The task: Copy word for word the part of the food prices text starting with "The rising costs" and going on through "supermarket display case.".

Document section:

When restaurant owners are posting lookouts at Costco to snatch up hard-to-get rice shipments, it’s clear that the run-up in the prices of life’s essentials has hit home.

The rising costs of basic food staples – wheat, rice, and corn, for example – are prompting grumbles at home and riots abroad. Since late 2006, the per-ton price of rice has more than doubled. Likewise for wheat. Same story for corn.

The rice market is so discombobulated that Costco and other stores are reporting runs on rice. In the Seattle area, for example, restaurants serving Asian cuisines centered on rice and lots of it are elbowing each other to snap up bags of high-priced rice as soon as they hit the retail floor.

Many fingers are pointing at the biofuels boom as the cause of the price shock, but the story is far more complex. A significant reason for the food price run-up is the oil price run-up. Oil and oil-based products are deeply embedded in food production systems, from soil preparation to the supermarket display case.

Given data:
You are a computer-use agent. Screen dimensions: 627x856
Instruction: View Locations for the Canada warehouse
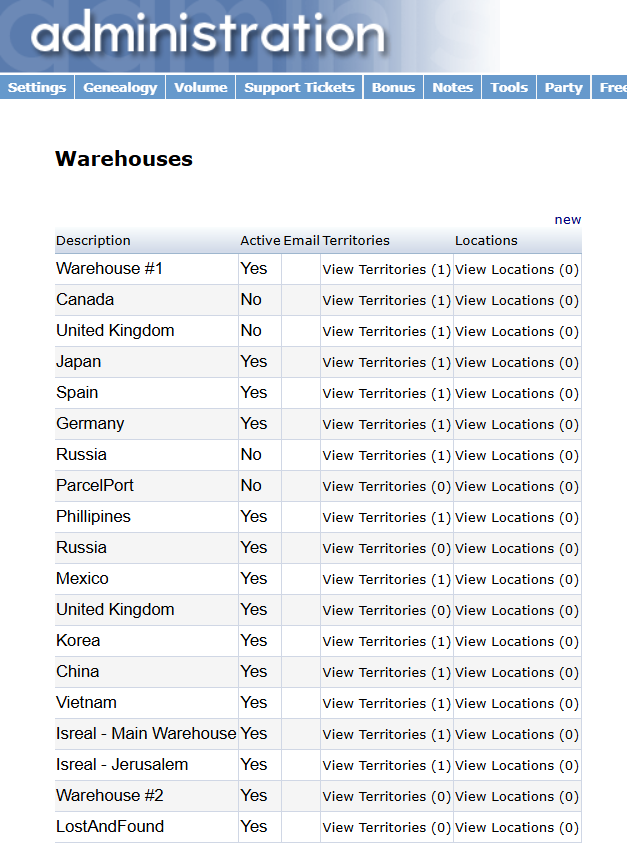click(517, 300)
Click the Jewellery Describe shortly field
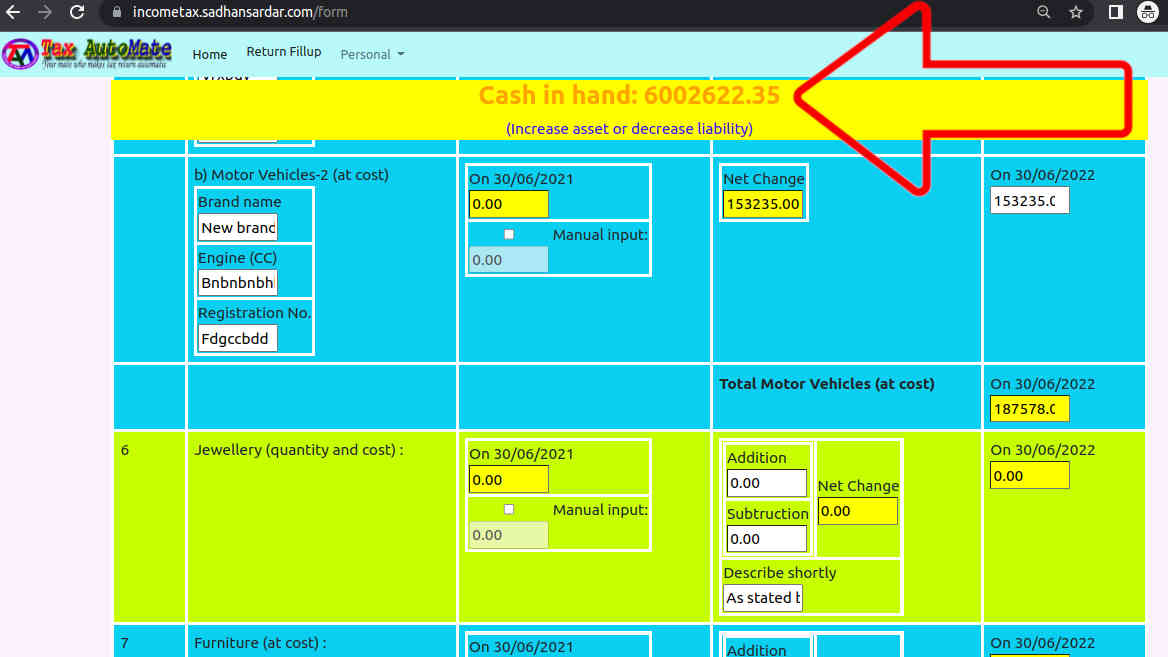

The answer:
The rising costs of basic food staples – wheat, rice, and corn, for example – are prompting grumbles at home and riots abroad. Since late 2006, the per-ton price of rice has more than doubled. Likewise for wheat. Same story for corn.

The rice market is so discombobulated that Costco and other stores are reporting runs on rice. In the Seattle area, for example, restaurants serving Asian cuisines centered on rice and lots of it are elbowing each other to snap up bags of high-priced rice as soon as they hit the retail floor.

Many fingers are pointing at the biofuels boom as the cause of the price shock, but the story is far more complex. A significant reason for the food price run-up is the oil price run-up. Oil and oil-based products are deeply embedded in food production systems, from soil preparation to the supermarket display case.